Judul kisah Omjay kali ini tentang: Naik KRL Bareng Omjay. Melihat Indonesia Maju dari Gerbong Kereta. Semoga bermanfaat buat pembaca kompasiana tercinta.
https://youtu.be/LOnXh_JcmMI?si=Ogt64VxVJHjGV7or
Pagi itu, Stasiun Klender Baru Jakarta Timur masih riuh seperti biasa. Gelombang manusia datang silih berganti, seolah tak pernah berhenti.
Di antara ribuan penumpang yang berdesakan, tampak sosok bersahaja dengan ransel hitam dan topi khasnya: Dr.
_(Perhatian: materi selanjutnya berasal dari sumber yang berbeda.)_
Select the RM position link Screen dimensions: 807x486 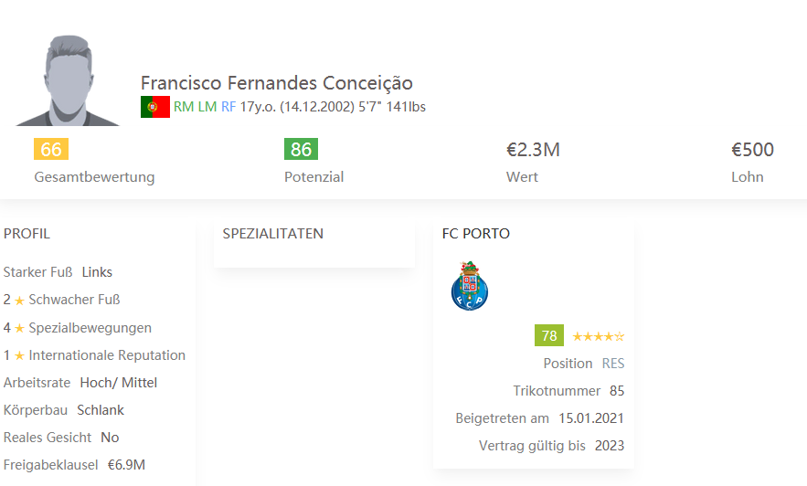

Wijaya Kusumah, atau yang akrab disapa Omjay.
Guru blogger Indonesia ini melangkah tenang, menyapa petugas, lalu mengetap kartu masuk elektronik. Senyumnya merekah. "KRL sekarang semakin bagus pelayanannya," ujarnya ringan.

Dari gerbong kereta inilah, Omjay melihat wajah Indonesia modern yang terus bergerak, berbenah, dan perlahan maju.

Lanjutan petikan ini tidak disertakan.